Search code examples
javaandroidstatisticsmeanstandard-deviation

How to get mean and standard deviation of daytimes in java


For an Android Studio project written in Java, I've got a List of daytimes which collects hours and minutes as integers like this:

List<Integer> times = new ArrayList<>();
int hour = 16;
int minute = 25;
int time = hour * 60 + minute;
times.add(time);

I need the mean and the standard deviation of times in order to achieve a list of non-outlier times. However, the ordinary mean and standard deviation don't seem to work. Here is what I'm doing right now:

private List<String> getNonOutlierTimes() {

   int mean = convertToTime((times.stream().mapToInt(Integer::intValue).sum()) / times.size());
   int sd = (int) calculateStandardDeviation(mean);
   int maxTime = (int) (mean + 1.5 * sd);
   int minTime = (int) (mean - 1.5 * sd);

   List<Integer> nonOutliers = new ArrayList<>();

   for (int i = 0; i < times.size(); i++) {

       if ((times.get(i) <= maxTime) && (times.get(i) >= minTime)) {
                nonOutliers.add(times.get(i));
       }
   }

   List<String> nonOutliersStr = new ArrayList<>();

   for (Integer nonOutlier : nonOutliers) {
        nonOutliersStr.add(convertIntTimesToStr(nonOutlier));
   }

   return nonOutliersStr;
}


private int convertToTime(int a) {

   if ((a < 24*60) && (a >= 0)) {
            return a;
        } else if (a < 0) {
            return 24*60 + a;
        } else {
            return a % (24*60);
        }

}

private double calculateStandardDeviation(int mean) {

        int sum = 0;
        for (int j = 0; j < times.size(); j++) {
            int time = convertToTime(times.get(j));
            sum = sum + ((time - mean) * (time - mean));
        }
        double squaredDiffMean = (double) (sum) / (times.size());

        return (Math.sqrt(squaredDiffMean));
    }


private String convertIntTimesToStr(int time) {

        String hour = (time / 60) + "";
        int minute = time % 60;
        String minuteStr = minute < 10 ? "0" + minute : "" + minute;

        return hour + ":" + minuteStr;
    }

Although all calculations are based on valid statistics, the calculated mean and sd seem irrelevant. For example when the times list contains the following:

225 (03:45 am), 90 (01:30 am), 0 (12:00 am), 1420 (11:40 pm), 730 (12:10 pm)

I need a non-outliers list containing:

1420 (11:40 pm), 0 (12:00 am), 90 (01:30 am), 225 (03:45 am)

where the actual output is:

0 (12:00 am), 90 (01:30 am), 225 (03:45 pm), 730 (12:10 pm)

i.e., I need the mean to be where most of the times are. To be more specific, consider a list of times containing integers 1380 (23:00 or 11:00 pm), 1400 (23:20 or 11:20 pm), and 60 (01:00 am). The mean for these times is 945 (15:45 or 03:45 pm) where I need the mean to lie between 23:00 and 01:00.

I have already found this solution for a list of two times. However, my times.size() is always greater than 2 and I'd also like to calculate the standard deviation, as well. So, I appreciate your help in this regard.

Thanks in advance.

▸ **Set task 1**
Decide whether each statement agrees with the Java daytimes question. Answer yes or no for each, and quote the text's deciding words exactly. (a) The standard deviation method divides the sum of squared differences by the size of the times list. (b) The poster's times list always holds exactly two times. (c) For the times 1380, 1400, and 60, the mean comes out to 945.
▸ **Set task 2**
Transcribe the part of the Java daytimes question that opens with the words containing "i.e., I need" and closes with "Thanks in advance.".
▸ **Set task 3**
In the Java daytimes question, what multiple of the standard deviation is added to and subtracted from the mean to set maxTime and minTime?

▸ **Extracted information**
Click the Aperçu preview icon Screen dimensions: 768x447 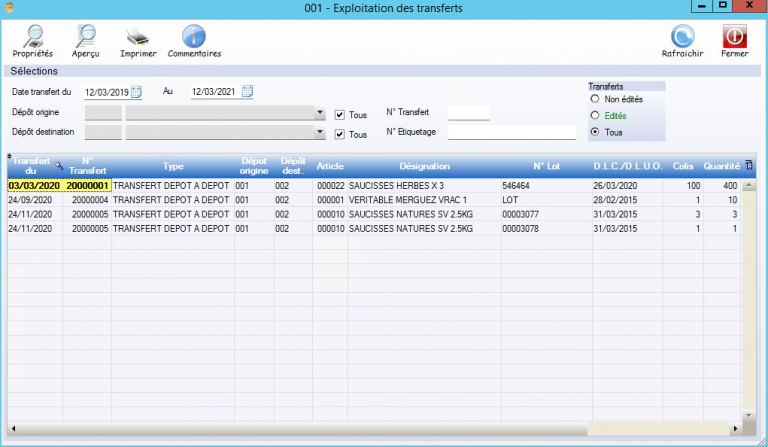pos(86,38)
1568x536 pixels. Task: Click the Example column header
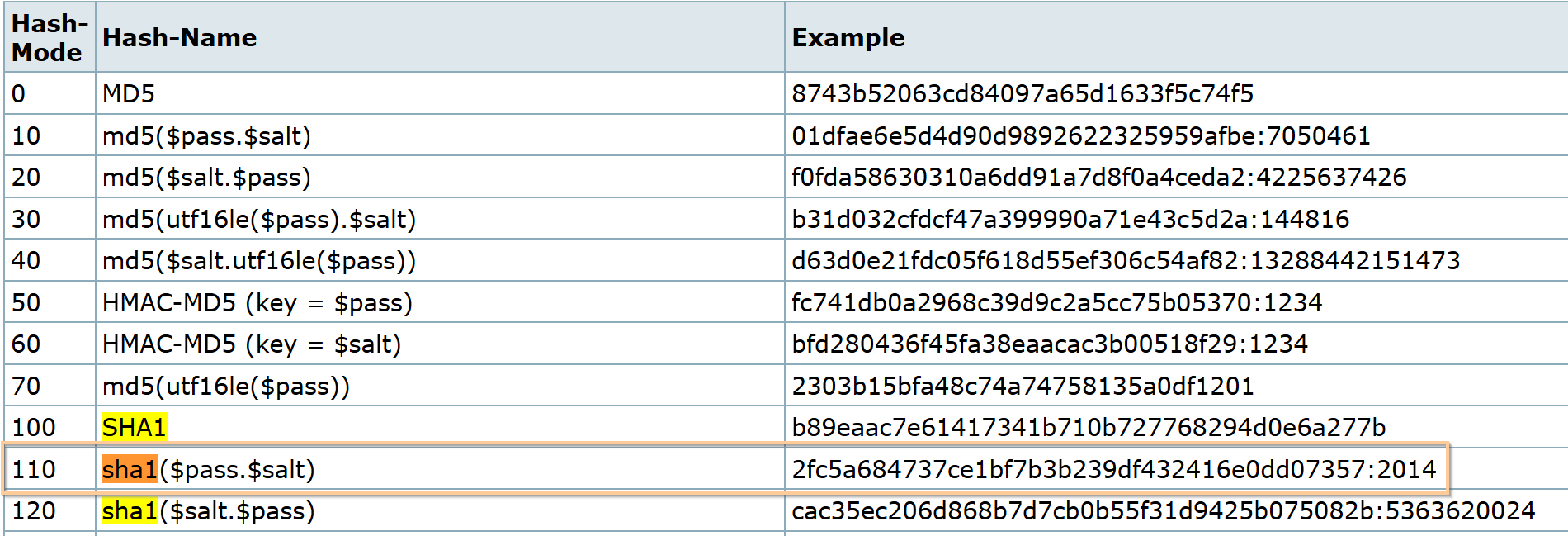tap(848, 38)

---

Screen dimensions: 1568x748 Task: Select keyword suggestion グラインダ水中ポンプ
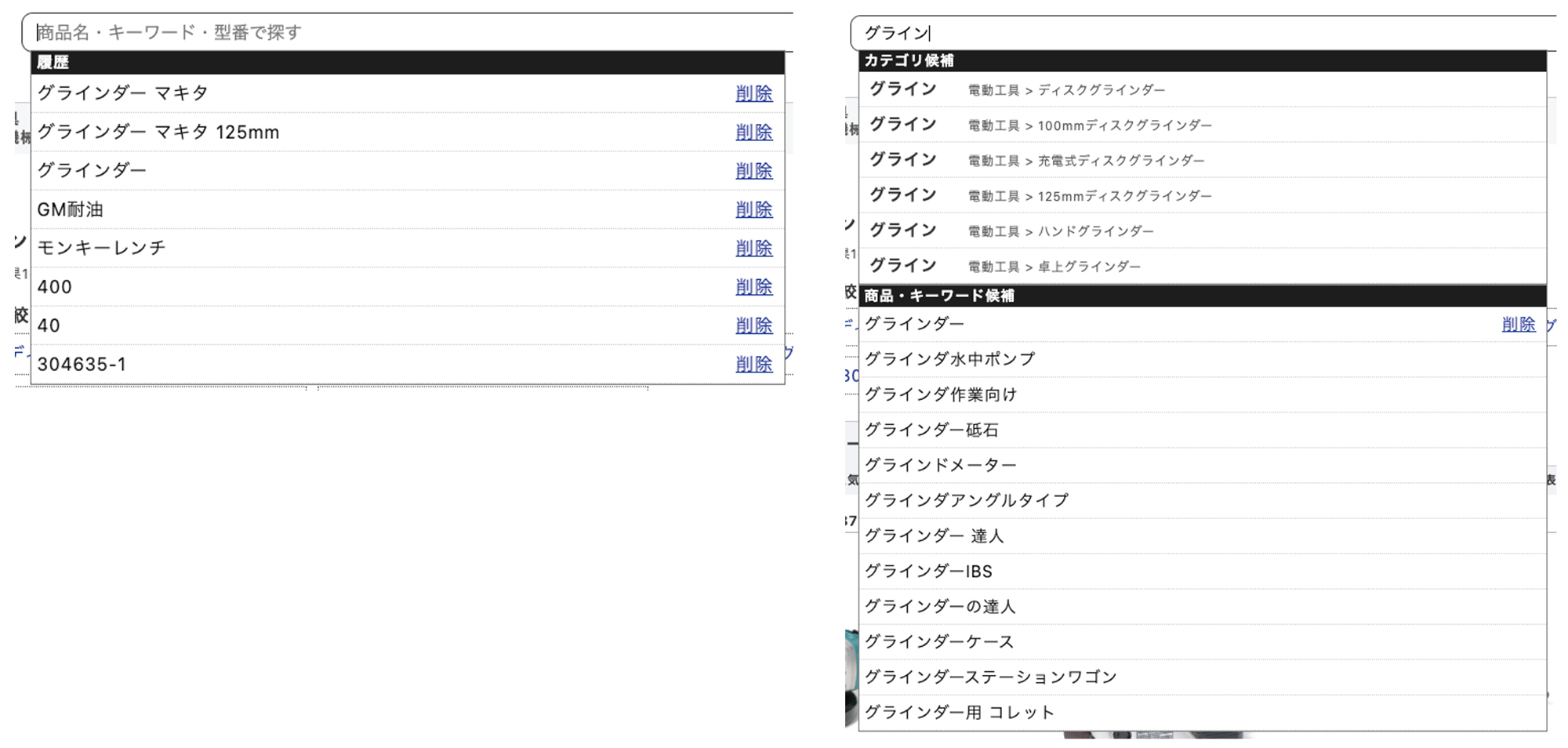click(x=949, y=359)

▸ **Exercise output 1**
(a) Yes: "double squaredDiffMean = (double) (sum) / (times.size());"
(b) No: "my times.size() is always greater than 2"
(c) Yes: "The mean for these times is 945 (15:45 or 03:45 pm)"

▸ **Exercise output 2**
i.e., I need the mean to be where most of the times are. To be more specific, consider a list of times containing integers 1380 (23:00 or 11:00 pm), 1400 (23:20 or 11:20 pm), and 60 (01:00 am). The mean for these times is 945 (15:45 or 03:45 pm) where I need the mean to lie between 23:00 and 01:00.

I have already found this solution for a list of two times. However, my times.size() is always greater than 2 and I'd also like to calculate the standard deviation, as well. So, I appreciate your help in this regard.

Thanks in advance.

▸ **Exercise output 3**
The multiple is 1.5.